I am embarrassed. As
a musicologist, my training (primarily) deals with Western Art Music
("Classical" Music or dead-white-guy music). One of those dead white
guys was this dude named Mozart, and he wrote an opera about a flute which has
magical powers, the Zauberflöte (literally, "magic flute") that takes
place in a quasi-medieval environment with witches and curses and princesses.
And it never occurred to me, until Jon Miller's comment, to mine it for
D&Dables.
Act I
Prince Tamino is
attacked by a giant serpent and faints
The Queen of the
Night appears, kills the serpent, and vanishes
The professional
birdcatcher, Papageno, (costumed as a birdman) enters the scene just as Tamino
awakens
The Queen of the
Night reappears, gives Tamino a quest to rescue her daughter from the evil
sorcerer, giving him the titular Magic Flute, which transmutes grief to joy,
and some magic bells for protection
Tamino and Papageno
set out to rescue said maiden
Pamina, the maiden
in question, failed in her most-recent attempt to escape and is rechained by
the slavemaster (who happens to be black)
Papageno bursts on
the scene and is so horrified by the slavemaster's blackness that he flees
(while the slavemaster is also revolted by Papageno's birdman appearance. Yay
18th century racial norms…)
The "evil
sorcerer" appears and, surprise surprise, is actually a good guy (since if
you have two magicians in the 18th c., the evil one is always female) who
allows Tamino and Pamina to get married (because love at first sight and, well,
it's an opera and that's what ingénues do in opera) if Tamino can pass some
manly trials of reason and love of nature and other Freemason-y things.
Act II (this act is
better than it looks, but it's less interesting for our purposes)
Tamino passes the
trials
The Queen of the
Night is pissed
Conflict is resolved
through magic
Everyone gets
married
Things to pull out
of this opera:
2 magic items: the
Zauberflöte and protective bells (all bells are magical for most of European
history, and it is a terrible shame that most people have forgotten this. I
need to talk about bells in a way that probably steals from Garth Nix's
Abhorsen series).
Creatures:
Giant serpent (meh)
Birdpeople (yes!)
that talk to birds and can look like people or like bird-people and have
difficulty finding other members of their species
Bigger things:
Unproblematic
Patriarchy (nope. I want to be done with that part of D&D's history. Thank
you very much)
Women
and night and magic and mystery
Men
and day and order and logic and reason and "nature"
Unproblematic Racism
(Ibid., Ibid. Just nope)
But
I will take conflict via cultural misunderstandings and lack of communication,
potentially leading to meaningless hostility and generation-spanning conflicts
between "men" and "monsters"
Family Drama (yes)
The
top-level conflict in the opera is between two divorced parents (the two
magicians) and their approach to parenting. That is super cool. We should think
more about what happens when two married archmages get into a pissing contest.

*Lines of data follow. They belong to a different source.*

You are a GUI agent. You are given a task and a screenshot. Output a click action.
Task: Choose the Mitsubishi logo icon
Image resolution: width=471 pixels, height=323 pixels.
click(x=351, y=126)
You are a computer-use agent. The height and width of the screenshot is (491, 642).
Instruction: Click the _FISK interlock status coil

(Maybe that's where the Owlbear comes from…) This is simultaneously totally
banal and utterly fantastic, which is perfect for D&D.
Overall takeaways:
The
emergence of the Zauberflöte, just as Alexis is working on a metric to measurehappiness is perfectly timed. Once he gets to a conclusion, I will adapt it to
my world/rules and have a brand-new artifact.
I
need to spend a lot of time thinking about how bells are fundamentally magical
objects (and how that ripples through everything)
A
reminder that NPC motivations are often simple, personal things that can
explode into huge issues. We don't learn that the "evil sorcerer" and
the Queen of the Night were married and had a daughter (Pamina) until late in
Act I at the earliest - there is no reason for the PCs to know that the reason
they've been asked to burgle the townhouse is because that's where the cheating
spouse likes to go with their special friends. Or that the reason there are two
teahouses on the same block that conduct nightly raids of the other is that the
owner of a business, a retired adventurer, promised his vast wealth to
whichever kid could operate the best teahouse and then died before specifying
how the teahouse was to be judged, but left the clause in the will, and through
the generations the cause of the endless rivalry has vanished into memory but
the feud remains virulent as ever. It's a reminder that when things happen to
affect our players, they do not need to be only one level deep or exceedingly complex
- seemingly-"ordinary" relationship dynamics can spawn something vast
and sweeping, inviting the players to investigate and find out the small thing
that has generated the larger issue.